Was there a food stylist on the show?
Matty Matheson: We didn’t have an actual food stylist. Acting is one thing but, the real magic happens when I step on stage. You know, without me it would just be hooha. (Laughs) The actors cooked everything. We set the stage, and then the actors would cook and butcher and make mise en place. If they had to cut a pile of onions, they’d be cutting a pile of onions. If they had to cut a mirepoix for the beef, they would be doing that. If they had to butcher top sirloin to make beef, they would be butchering. It takes a village. Much like any restaurant, much like any production, there are so many people that make something happen. To get one chicken in a pan, it is like 15 people have to plan their day around getting one chicken in a pan.

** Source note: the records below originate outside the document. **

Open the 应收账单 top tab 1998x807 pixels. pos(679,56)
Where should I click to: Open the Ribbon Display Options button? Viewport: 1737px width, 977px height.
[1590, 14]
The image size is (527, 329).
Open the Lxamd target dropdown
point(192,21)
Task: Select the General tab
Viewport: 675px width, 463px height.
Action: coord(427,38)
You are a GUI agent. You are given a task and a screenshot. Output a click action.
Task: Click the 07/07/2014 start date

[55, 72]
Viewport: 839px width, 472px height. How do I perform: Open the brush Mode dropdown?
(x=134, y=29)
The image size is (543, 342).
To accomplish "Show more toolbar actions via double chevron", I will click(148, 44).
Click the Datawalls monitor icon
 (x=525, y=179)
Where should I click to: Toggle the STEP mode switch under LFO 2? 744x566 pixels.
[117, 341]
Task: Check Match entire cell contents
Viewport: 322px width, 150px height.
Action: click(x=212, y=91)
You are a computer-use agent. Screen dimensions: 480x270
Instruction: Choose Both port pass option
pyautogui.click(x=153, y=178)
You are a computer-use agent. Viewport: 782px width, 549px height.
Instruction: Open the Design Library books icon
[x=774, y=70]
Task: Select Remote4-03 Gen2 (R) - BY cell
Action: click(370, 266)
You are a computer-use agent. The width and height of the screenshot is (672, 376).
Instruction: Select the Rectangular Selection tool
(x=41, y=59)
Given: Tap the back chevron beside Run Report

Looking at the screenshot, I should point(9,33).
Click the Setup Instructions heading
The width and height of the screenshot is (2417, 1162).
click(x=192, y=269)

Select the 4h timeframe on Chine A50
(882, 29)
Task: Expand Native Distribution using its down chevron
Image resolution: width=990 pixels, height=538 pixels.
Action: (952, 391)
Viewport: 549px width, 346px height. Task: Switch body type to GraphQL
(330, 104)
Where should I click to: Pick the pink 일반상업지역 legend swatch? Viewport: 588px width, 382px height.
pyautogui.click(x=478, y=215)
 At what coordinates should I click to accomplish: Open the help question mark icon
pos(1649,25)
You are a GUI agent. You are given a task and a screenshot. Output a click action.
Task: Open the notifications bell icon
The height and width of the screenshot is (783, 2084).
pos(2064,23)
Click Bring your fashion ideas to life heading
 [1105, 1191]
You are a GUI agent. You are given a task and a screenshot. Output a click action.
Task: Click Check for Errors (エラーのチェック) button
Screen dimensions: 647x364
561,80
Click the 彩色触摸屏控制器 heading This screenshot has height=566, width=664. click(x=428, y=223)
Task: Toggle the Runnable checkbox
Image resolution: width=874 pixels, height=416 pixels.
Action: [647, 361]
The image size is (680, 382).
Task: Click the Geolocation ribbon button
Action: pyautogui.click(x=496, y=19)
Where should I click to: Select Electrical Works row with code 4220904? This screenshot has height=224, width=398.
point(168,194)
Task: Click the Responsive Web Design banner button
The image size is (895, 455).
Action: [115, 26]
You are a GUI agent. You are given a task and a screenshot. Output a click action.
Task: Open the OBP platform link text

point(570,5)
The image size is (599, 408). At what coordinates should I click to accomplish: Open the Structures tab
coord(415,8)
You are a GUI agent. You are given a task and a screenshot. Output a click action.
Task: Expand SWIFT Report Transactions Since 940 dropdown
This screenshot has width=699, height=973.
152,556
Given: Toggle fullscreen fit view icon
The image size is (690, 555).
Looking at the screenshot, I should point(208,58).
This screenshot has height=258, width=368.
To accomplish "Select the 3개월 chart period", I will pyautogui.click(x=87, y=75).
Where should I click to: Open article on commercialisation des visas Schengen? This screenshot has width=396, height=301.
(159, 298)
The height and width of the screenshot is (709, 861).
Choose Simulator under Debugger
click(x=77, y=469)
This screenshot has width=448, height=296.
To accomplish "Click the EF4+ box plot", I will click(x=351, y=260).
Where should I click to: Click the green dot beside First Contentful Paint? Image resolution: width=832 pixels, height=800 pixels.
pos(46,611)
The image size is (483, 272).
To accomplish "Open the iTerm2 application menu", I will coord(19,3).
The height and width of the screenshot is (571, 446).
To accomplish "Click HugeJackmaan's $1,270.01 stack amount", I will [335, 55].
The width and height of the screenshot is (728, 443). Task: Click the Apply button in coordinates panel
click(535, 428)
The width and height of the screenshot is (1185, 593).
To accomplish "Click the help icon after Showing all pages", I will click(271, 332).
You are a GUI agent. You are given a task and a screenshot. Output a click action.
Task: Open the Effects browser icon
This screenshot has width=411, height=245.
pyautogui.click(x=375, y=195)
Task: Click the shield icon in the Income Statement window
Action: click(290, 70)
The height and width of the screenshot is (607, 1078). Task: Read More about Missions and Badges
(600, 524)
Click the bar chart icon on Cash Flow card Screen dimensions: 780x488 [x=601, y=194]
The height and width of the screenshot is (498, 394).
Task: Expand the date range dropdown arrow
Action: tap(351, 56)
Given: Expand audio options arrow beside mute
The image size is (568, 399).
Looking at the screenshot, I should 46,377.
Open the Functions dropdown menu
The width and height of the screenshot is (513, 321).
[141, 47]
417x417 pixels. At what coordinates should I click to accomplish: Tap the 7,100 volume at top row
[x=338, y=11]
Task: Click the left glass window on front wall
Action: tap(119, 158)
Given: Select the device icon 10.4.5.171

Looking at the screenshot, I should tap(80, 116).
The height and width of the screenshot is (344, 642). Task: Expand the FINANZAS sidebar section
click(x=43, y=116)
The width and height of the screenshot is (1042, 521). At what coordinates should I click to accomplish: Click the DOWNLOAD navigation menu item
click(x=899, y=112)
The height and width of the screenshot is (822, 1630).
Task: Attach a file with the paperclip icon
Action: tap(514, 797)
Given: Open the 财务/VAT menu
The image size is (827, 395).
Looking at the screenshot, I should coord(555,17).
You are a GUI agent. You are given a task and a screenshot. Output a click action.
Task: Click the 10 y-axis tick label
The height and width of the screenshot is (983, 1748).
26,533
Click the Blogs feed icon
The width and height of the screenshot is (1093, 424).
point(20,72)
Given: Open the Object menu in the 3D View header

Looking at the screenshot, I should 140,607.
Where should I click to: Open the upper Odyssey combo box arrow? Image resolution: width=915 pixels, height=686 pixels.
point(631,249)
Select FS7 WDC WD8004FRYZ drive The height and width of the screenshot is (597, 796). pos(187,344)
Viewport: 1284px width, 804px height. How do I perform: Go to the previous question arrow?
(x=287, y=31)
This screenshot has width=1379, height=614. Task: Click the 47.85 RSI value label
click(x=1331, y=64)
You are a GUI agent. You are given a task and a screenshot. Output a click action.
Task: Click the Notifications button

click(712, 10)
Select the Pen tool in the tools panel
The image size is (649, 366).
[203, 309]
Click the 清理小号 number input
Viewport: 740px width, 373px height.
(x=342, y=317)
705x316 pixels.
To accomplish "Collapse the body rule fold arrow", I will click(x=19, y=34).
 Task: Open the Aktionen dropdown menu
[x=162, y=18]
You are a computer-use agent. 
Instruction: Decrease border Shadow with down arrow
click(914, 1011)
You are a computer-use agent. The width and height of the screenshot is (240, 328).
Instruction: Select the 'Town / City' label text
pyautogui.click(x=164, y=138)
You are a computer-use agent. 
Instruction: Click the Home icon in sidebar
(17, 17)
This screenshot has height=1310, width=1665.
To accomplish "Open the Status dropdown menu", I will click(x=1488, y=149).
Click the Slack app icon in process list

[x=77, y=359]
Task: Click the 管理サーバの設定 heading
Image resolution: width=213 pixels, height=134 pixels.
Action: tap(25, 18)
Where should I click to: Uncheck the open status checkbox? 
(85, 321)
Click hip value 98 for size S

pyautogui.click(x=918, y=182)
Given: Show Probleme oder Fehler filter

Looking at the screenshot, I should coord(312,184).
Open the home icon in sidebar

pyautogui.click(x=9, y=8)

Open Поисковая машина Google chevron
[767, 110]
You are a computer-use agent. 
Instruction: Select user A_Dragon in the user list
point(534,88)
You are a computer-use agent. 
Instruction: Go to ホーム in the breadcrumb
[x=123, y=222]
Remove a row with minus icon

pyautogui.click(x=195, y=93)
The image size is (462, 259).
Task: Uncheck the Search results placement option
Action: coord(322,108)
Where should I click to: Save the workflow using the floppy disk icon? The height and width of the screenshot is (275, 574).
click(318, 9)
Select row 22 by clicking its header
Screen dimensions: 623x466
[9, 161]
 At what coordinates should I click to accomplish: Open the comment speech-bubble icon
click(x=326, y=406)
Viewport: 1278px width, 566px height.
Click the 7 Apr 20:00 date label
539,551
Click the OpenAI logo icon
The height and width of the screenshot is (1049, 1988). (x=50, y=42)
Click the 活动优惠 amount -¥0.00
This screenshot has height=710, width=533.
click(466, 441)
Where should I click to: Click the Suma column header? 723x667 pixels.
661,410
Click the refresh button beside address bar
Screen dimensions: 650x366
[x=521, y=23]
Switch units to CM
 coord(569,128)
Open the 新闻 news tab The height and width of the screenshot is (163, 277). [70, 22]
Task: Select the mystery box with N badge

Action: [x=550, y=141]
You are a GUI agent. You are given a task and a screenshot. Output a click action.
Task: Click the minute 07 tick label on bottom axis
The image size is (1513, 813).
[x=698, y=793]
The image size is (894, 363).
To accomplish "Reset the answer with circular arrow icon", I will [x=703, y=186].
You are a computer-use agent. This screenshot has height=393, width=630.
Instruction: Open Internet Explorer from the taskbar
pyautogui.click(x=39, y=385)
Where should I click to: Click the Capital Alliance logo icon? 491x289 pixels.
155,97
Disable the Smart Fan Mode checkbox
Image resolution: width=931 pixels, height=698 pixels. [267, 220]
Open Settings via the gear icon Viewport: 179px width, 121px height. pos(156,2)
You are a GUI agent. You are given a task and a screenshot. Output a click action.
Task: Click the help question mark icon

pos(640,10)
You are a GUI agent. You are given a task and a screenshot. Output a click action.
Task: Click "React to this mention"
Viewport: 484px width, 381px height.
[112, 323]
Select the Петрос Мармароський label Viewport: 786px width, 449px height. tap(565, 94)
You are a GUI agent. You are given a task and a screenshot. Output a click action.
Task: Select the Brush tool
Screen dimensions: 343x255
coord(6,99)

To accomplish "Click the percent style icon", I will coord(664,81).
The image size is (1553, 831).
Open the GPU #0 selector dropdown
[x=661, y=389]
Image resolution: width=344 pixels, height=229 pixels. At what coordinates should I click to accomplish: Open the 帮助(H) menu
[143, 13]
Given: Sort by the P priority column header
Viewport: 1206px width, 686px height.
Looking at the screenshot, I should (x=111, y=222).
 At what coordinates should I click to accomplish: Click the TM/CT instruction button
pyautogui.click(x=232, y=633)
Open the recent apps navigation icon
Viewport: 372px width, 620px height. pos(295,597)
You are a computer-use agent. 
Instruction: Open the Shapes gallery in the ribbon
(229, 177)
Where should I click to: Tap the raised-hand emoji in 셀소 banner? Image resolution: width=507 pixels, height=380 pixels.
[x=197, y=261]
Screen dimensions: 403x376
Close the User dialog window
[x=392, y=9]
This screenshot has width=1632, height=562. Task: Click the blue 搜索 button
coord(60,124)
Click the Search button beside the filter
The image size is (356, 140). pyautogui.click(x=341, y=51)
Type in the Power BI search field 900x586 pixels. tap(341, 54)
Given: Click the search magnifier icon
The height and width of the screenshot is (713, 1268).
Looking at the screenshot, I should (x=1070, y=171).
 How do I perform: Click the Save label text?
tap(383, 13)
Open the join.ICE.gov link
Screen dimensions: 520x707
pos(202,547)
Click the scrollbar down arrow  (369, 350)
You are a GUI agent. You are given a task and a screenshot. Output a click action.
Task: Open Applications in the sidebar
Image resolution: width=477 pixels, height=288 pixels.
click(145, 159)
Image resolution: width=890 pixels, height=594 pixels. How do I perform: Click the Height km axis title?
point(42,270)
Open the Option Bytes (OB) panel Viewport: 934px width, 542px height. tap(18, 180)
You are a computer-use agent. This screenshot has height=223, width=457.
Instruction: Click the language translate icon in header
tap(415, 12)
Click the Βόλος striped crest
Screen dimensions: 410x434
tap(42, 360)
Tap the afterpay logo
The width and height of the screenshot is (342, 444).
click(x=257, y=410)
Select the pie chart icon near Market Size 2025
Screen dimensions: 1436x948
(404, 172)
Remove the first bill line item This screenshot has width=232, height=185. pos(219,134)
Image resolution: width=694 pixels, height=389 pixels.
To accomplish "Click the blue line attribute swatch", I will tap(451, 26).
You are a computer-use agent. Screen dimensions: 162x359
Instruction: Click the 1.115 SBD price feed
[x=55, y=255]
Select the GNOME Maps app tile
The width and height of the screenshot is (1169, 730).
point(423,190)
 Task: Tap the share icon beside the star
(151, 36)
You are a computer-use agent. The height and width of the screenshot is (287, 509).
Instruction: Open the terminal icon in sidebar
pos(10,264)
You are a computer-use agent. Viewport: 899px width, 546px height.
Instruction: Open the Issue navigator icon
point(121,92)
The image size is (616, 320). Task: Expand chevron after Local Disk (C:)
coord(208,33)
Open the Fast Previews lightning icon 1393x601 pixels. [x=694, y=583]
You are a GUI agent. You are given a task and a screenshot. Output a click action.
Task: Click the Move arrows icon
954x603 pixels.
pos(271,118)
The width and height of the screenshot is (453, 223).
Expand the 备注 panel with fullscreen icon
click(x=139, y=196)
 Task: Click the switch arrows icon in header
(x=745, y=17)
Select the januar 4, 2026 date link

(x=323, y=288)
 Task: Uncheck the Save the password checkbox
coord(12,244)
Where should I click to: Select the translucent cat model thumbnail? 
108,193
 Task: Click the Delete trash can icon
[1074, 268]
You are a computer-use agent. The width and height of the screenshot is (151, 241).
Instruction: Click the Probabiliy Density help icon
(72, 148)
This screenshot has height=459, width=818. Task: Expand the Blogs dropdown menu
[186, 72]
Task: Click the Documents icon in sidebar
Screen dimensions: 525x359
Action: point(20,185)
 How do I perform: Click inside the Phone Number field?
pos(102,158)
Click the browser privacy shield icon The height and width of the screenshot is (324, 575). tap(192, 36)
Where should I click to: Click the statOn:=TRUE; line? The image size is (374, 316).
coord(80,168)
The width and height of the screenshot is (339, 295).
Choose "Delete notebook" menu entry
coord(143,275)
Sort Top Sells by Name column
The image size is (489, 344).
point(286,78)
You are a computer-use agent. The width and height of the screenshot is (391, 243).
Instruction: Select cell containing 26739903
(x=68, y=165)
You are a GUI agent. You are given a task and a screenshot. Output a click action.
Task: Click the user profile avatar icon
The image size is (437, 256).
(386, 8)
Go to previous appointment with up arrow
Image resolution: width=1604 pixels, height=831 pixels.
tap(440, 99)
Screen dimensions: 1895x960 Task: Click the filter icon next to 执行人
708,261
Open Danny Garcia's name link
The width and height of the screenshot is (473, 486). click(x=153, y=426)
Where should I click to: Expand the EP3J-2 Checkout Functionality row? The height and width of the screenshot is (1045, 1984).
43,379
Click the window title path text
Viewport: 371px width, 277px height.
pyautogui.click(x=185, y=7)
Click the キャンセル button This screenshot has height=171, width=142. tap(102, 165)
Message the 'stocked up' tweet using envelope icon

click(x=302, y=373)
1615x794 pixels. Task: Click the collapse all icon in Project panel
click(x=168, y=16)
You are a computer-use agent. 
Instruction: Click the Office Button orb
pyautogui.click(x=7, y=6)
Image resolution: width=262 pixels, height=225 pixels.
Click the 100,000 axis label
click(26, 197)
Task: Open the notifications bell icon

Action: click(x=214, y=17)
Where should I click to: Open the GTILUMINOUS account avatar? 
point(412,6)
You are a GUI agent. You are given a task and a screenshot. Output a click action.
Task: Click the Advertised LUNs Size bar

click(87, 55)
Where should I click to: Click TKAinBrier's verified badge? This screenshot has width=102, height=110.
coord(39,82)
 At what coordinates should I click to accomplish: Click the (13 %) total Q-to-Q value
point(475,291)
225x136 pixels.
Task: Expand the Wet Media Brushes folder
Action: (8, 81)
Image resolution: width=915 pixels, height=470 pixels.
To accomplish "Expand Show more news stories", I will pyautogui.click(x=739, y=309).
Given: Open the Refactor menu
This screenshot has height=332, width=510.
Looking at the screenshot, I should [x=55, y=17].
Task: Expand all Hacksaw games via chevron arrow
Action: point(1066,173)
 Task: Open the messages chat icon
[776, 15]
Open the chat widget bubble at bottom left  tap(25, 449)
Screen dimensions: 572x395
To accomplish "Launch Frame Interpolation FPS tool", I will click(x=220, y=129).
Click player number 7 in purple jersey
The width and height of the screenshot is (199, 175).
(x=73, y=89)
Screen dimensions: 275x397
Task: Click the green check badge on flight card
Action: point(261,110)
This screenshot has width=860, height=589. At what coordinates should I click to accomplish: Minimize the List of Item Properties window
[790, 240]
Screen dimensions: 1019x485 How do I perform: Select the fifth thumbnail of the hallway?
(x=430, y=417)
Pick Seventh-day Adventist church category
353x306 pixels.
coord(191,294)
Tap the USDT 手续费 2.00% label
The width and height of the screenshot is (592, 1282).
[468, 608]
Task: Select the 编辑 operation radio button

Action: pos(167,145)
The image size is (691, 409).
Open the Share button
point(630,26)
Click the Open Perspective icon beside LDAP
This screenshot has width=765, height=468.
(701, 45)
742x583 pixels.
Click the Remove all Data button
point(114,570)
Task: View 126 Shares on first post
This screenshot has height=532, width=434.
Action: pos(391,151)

That must bring a strong sense of stress to the set. Was it hard on the actors day after day, especially given the cramped space?
MM: I was frazzled.
Ebon Moss Bachrach: I would say that there’s so much make-believe on a set so that anytime you’re given something that dovetails with the experience of your character, that’s, a gift, and it helps. The restaurant that they created had real working ovens and really sharp knives. It just helps and it makes one less thing that you have to, quote/unquote, act. I embrace all that stuff.
Ayo Edebiri: I second that. I think it was helpful in a strange way, as it does take off a certain type of stress. There were lots of tensions but once the cameras cut, we were all very considerate to each other and very soft with each other, and once a week would have a big dinner and then sleep for two days.
EMB: Also, we were shooting this at the sort of I mean, you know, I don’t know how we are still in a pandemic, but we were shooting this when you still had to wear masks. And it was just so nice to be around people and to be around all these great folks. And being mashed up together was just I don’t know. It had been a long time since I had been in a show with people that I really liked. It was a pleasure.
What’s your relationship to food? Were there foods that changed your point of view?
MM: My relationship with food is extensive. I have been in the restaurant business for 15 years, and 20 years in the restaurant industry. I love food. I like eating it. I like making it. I like making it for other people. So it makes me happy.
Lionel Boyce: I don’t really cook. I will say I always hated fennel. My character makes a fennel salad and I had to try it again, and I realized I still hate it more than I ever did.
AE: I come from a big family, so we eat a lot together. I feel like that’s a way of expressing love, is by cooking. Child of immigrants, my mother will never say “I’m sorry,” but she’ll make me a cake. So that works for me. Learning about cooking and getting to eat as we studied was really fun. We went to really nice restaurants, and we were like, “This is research. This is totally research”(laughing). I don’t like cinnamon. I’ll never like cinnamon. But also we ate a lot of beef in Chicago. I think I’m good on beef for the year, the rest of my life, maybe.
LB: We had a lot of seafood towers.
AE: I love seafood towers. My opinion on seafood towers changed. Having a big old seafood tower with shrimp cocktail at the top, yeah, that’s luxury. I like those now. Couple crabs.
EMB: I cook a lot. Today I cooked two independent breakfasts and two different lunches for my daughters. I love being in the kitchen. I love baking.
Jeremy Allen White: I was useless in the kitchen, still pretty useless, but okay. I love cooking for my wife and my kids. Cooking is a form of communication or care, taking care of people, and I love that about it.
EMB: I don’t really like my mom’s cooking. We don’t need to go there. Let’s try to keep everything nice and positive. Maybe it’s one of the reasons I’m an actor. It’s complicated, yeah.
MM: We grew up eating rappie pie with molasses because I’m from New Brunswick. Crosby’s molasses is a big thing, Acadian ketchup. It is every Christmas. It is something I look forward to. We have a Rappie pie in a pan that my grandfather made out of steel, and I pass that down.
JAW: My parents are lovely but not great, not great in the kitchen. The ultimate comfort was a grilled cheese and tomato soup from the can. If I was sick or even just feeling shitty as a kid, that was a super comfort meal.